The prosecutors presented only "random testimonies without probative value" without any appeal to the public opinion that considered Kolokotronis and Plapoutas as heroes. Ultimately, the court sentenced the accused to death. The decision was not signed by the two judges Polyzoidis and Tertsetis. By order of the district attorney, they were physically forced to sign.

===After the trial===
The two judges subsequently lost their jobs and were prosecuted. With these actions, the Bavarian government, in essence and in the eyes of the world, violated the laws it had established for the life of judges as well as for the freedom of the press.

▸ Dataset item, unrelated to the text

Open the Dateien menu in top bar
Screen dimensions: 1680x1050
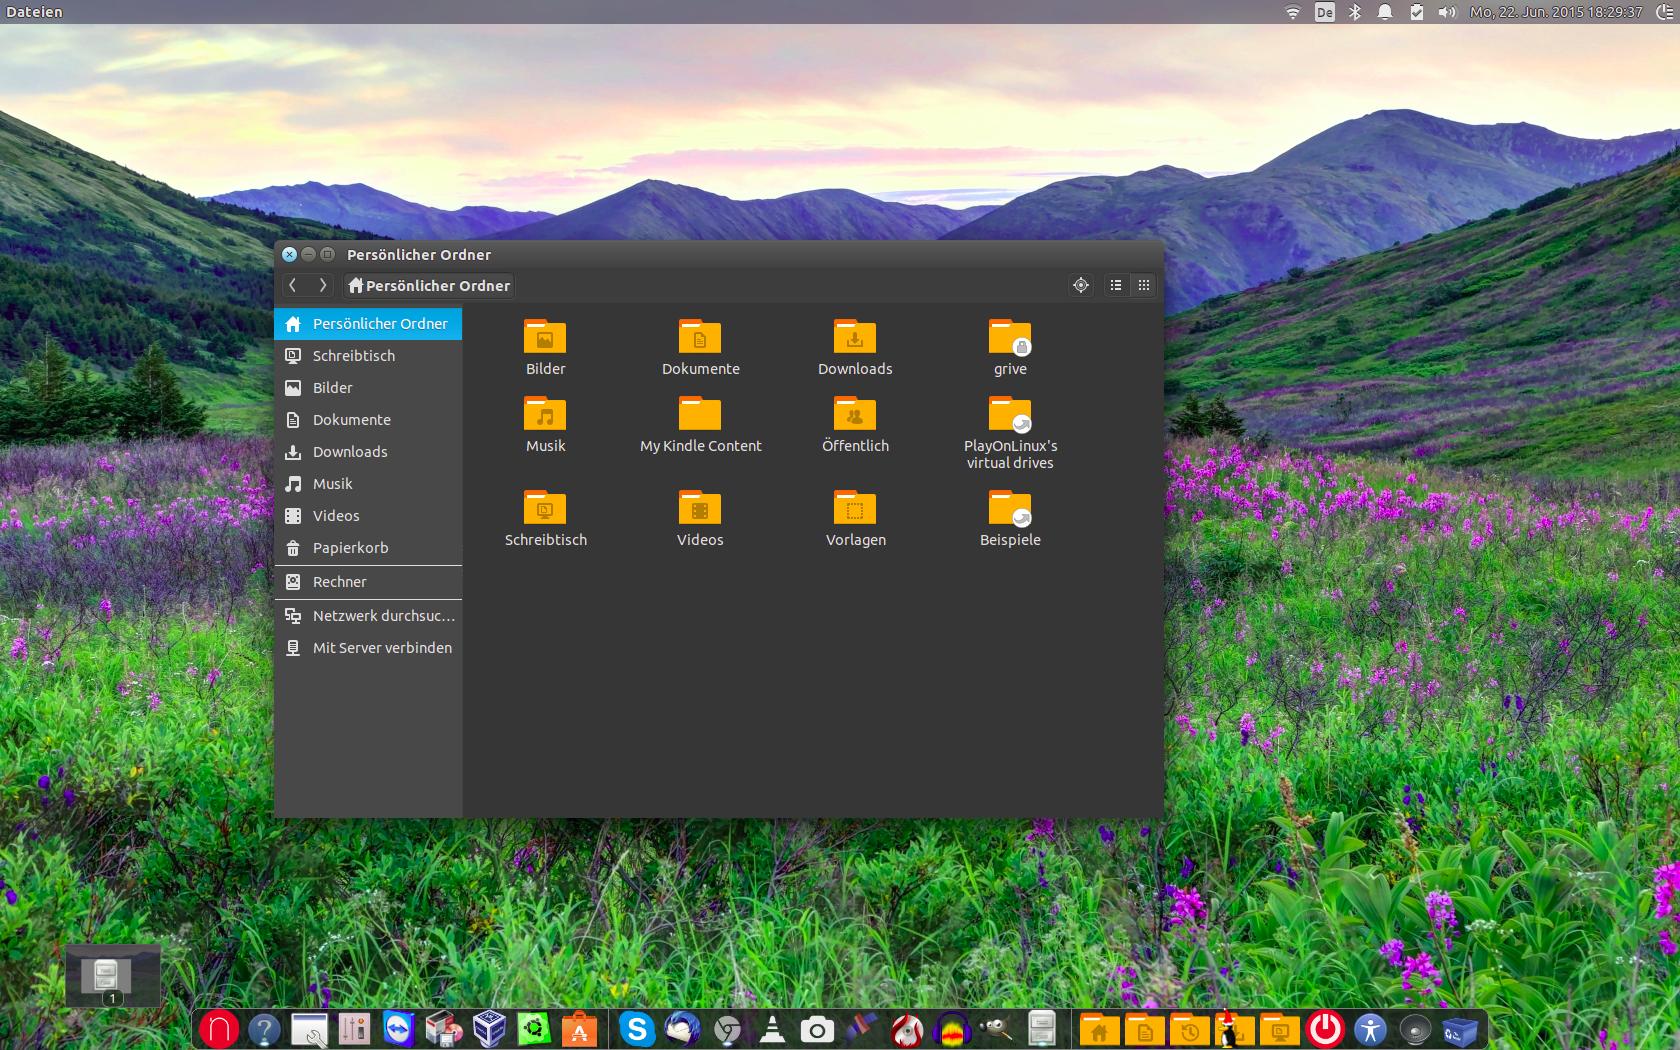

==The agreement to suspend executions==
Otto of Greece requested a stay of executions from the regents Georg Ludwig von Maurer and Carl Wilhelm von Heideck as a personal favor. In return, the two regents demanded the resignation of Mavrokordatos from the prime ministership as well as the prosecution of the two judges. Josef Ludwig von Armansperg accepted the terms, resulting in the sentence being commuted to twenty years in prison.

==Concequenses==
A direct consequence of the stance against the execution of the accused was the resignation of Alexandros Mavrokordatos from the prime ministership and his honorary mission as ambassador to Munich. In addition, the two judges were dismissed from their jobs and prosecuted, where they were acquitted.
A consequence of the trial was that the authority of the government was irreparably exposed.

In addition, the patriotism and xenophobia of the Greek society was favored. A consequence of the trial was the rebellion in Mani in August 1834 by mainly followers and associates of Kolokotronis, with the support of some members of the English party.

==Public memory & art==
Aristeidis Hatzis characterizes as at least childish and Manichean the interpretative schemes for the trial of Kolokotronis while he blames the distortion of the facts on the writings of Takis Kandiloros and Dimitrios Fotiadis as well as on the film The Trial of the Judges in 1974.